# [Prompt]
Could you write out the line containing "Click the barcode under the title" and all the lines below it in the data, exactly, through the final one and nothing else?

Collected data entries:
*** Begin section ***

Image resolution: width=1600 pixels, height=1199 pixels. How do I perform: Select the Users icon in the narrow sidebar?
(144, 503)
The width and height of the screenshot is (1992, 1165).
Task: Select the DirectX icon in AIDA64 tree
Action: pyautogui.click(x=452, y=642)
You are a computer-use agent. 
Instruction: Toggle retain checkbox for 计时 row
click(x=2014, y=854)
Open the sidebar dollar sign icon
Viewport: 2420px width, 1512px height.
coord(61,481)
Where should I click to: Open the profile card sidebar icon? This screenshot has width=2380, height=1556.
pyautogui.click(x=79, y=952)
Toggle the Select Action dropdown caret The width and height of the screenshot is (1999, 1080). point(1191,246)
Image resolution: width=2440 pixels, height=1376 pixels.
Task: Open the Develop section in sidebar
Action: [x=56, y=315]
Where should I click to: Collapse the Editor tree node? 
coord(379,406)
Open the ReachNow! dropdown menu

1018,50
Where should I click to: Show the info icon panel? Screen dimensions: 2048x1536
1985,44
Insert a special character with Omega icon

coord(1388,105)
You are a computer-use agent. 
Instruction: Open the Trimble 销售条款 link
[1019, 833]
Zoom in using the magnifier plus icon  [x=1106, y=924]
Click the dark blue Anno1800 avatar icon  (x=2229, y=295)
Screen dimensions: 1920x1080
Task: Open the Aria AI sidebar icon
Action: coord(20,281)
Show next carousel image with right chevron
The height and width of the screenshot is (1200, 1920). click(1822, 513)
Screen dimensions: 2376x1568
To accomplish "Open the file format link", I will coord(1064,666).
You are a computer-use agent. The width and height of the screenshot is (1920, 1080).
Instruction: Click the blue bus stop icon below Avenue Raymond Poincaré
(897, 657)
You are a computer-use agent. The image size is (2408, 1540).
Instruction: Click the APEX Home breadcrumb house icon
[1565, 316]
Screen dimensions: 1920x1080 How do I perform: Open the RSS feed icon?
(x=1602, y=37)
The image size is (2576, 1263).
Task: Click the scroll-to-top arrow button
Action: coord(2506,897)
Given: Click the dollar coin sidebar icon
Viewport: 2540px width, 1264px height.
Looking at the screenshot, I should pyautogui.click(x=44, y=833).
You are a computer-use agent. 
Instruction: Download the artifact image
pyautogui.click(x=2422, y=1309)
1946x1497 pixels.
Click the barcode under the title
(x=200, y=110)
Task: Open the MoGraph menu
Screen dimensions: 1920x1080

*** End section ***

# [Answer area]
Click the barcode under the title
(x=200, y=110)
Task: Open the MoGraph menu
Screen dimensions: 1920x1080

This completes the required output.